4 Zero-Shot probabilistic forecasting with Lag-Llama
This chapter covers
- Exploring the architecture of Lag-Llama
- Forecasting with Lag-Llama
- Fine-tuning Lag-Llama
In the previous chapter, we explored TimeGPT, a proprietary foundation model developed by Nixtla. While it comes with an API that is easy and intuitive to use, it will eventually be a paid solution, which might deter some practitioners from using it.
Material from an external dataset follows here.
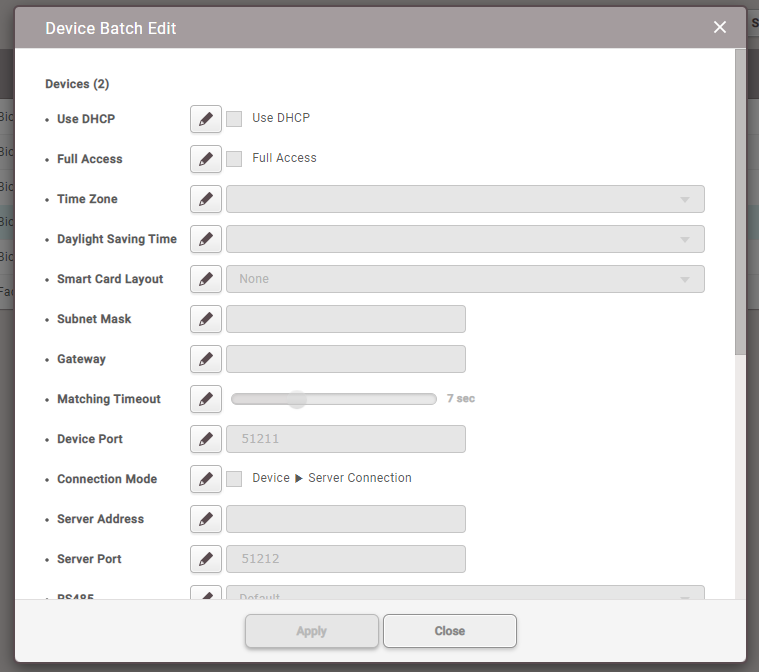Screen dimensions: 759x672
Task: Open Smart Card Layout dropdown showing None
Action: click(465, 279)
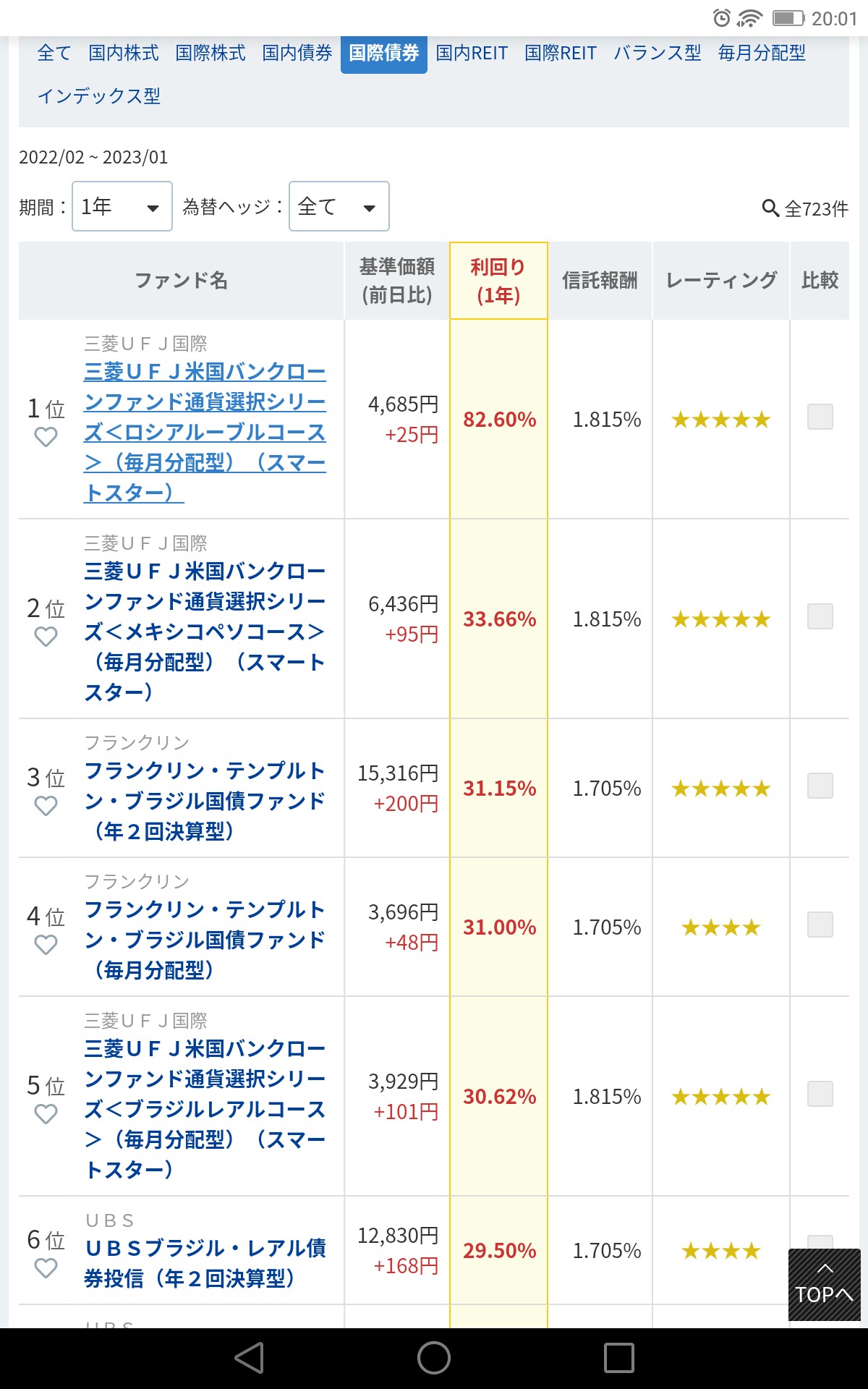Open the 為替ヘッジ 全て dropdown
Thus, we now explore Lag-Llama, an open-source foundation model that quickly followed TimeGPT. On top of being an open-source model, there are more key differences to Lag-Llama when compared to TimeGPT.
On top of being open-source, at the time of writing, Lag-Llama can only be used by cloning the code base. This means that there is no Python package or API to interact with the model. Also, Lag-Llama only supports univariate forecasting, so only one series at a time can be predicted and no exogenous features can be included. Finally, anomaly detection is not an explicit functionality of Lag-Llama.
Now that we have a general idea of the capabilities of Lag-Llama, let’s explore it in more detail and discover its architecture.
4.1 Exploring Lag-Llama
As mentioned before, Lag-Llama is a probabilistic forecasting model, meaning that instead of outputting point forecasts, it outputs a distribution of possible future values [1].